Data to process —
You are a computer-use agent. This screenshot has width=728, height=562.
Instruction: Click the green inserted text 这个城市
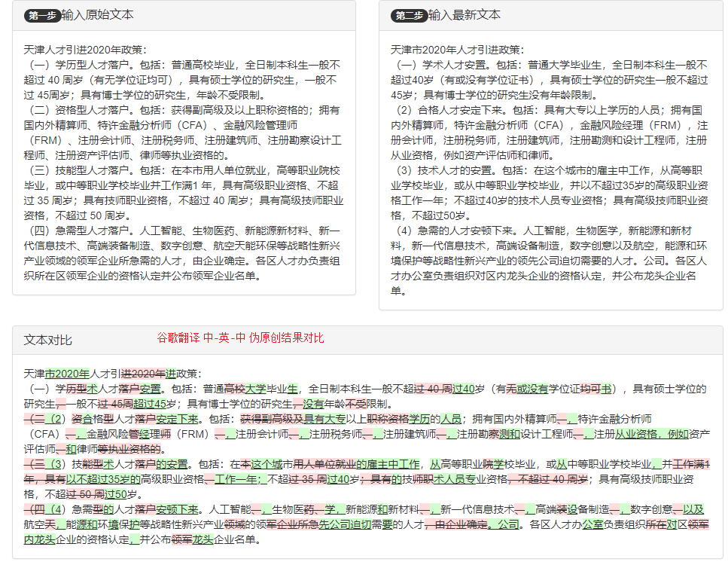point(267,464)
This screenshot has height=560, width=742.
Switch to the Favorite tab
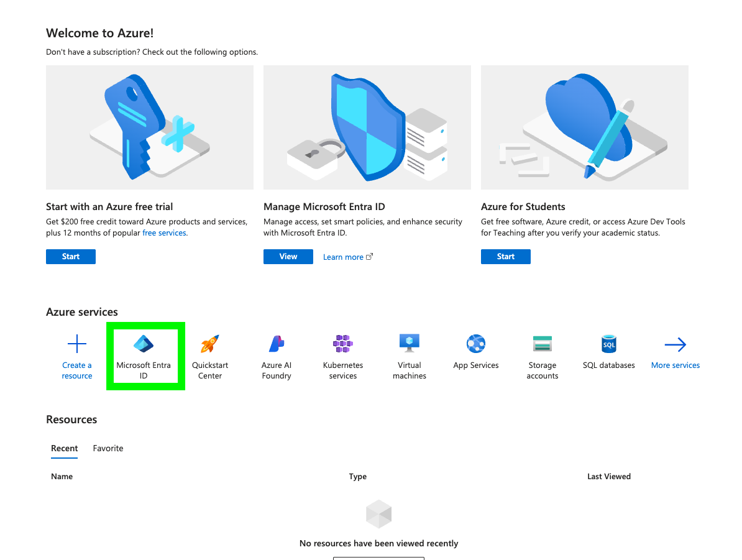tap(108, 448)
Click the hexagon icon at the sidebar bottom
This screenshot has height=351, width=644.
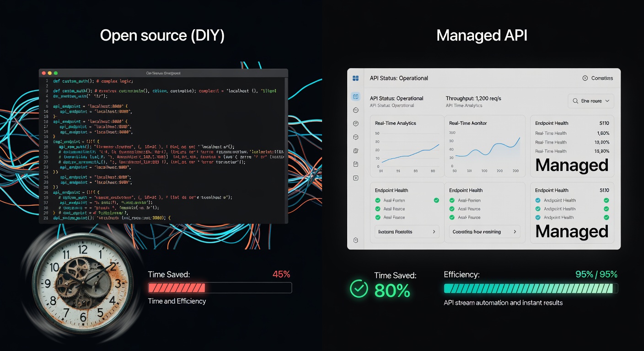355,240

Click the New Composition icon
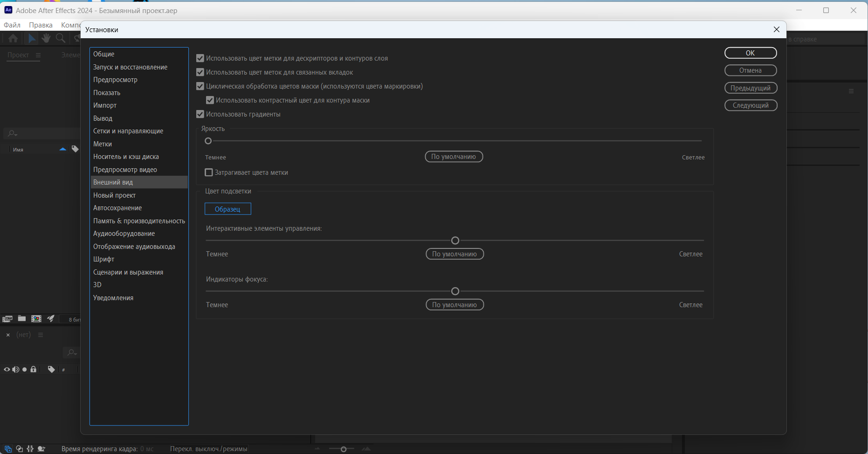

--

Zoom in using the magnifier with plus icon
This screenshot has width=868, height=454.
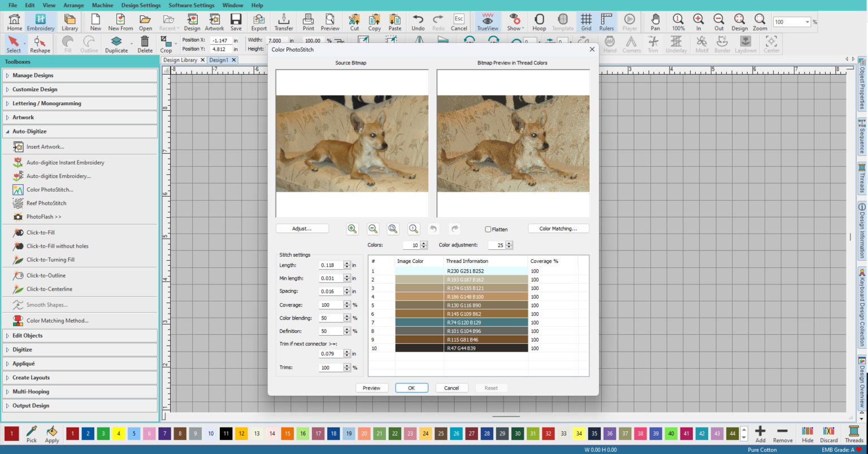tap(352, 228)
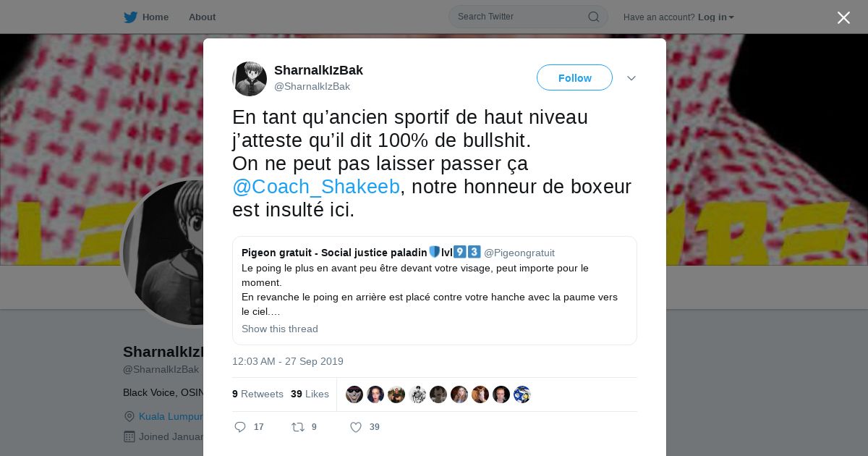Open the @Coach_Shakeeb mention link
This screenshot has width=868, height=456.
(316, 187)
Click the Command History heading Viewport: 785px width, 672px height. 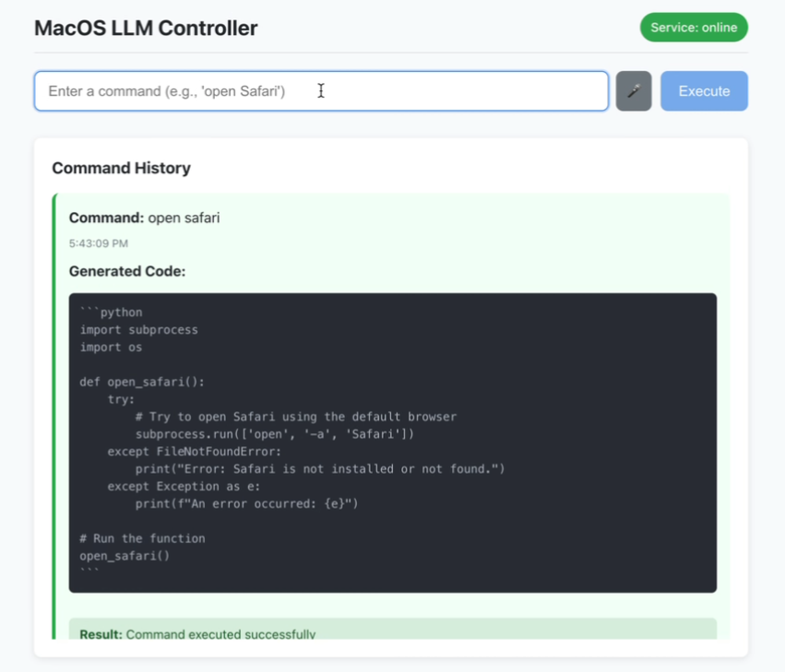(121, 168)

What you have to do — Copy the lines above between the one holding "You are a computer-use" and the one holding "Click the hexagon icon at the sidebar bottom", inclusive. Drop the pictures.

Answer to the exercise —
You are a computer-use agent. This screenshot has width=728, height=562.
Instruction: Click the green inserted text 这个城市
point(267,464)
This screenshot has height=560, width=742.
Switch to the Favorite tab
tap(108, 448)
Click the hexagon icon at the sidebar bottom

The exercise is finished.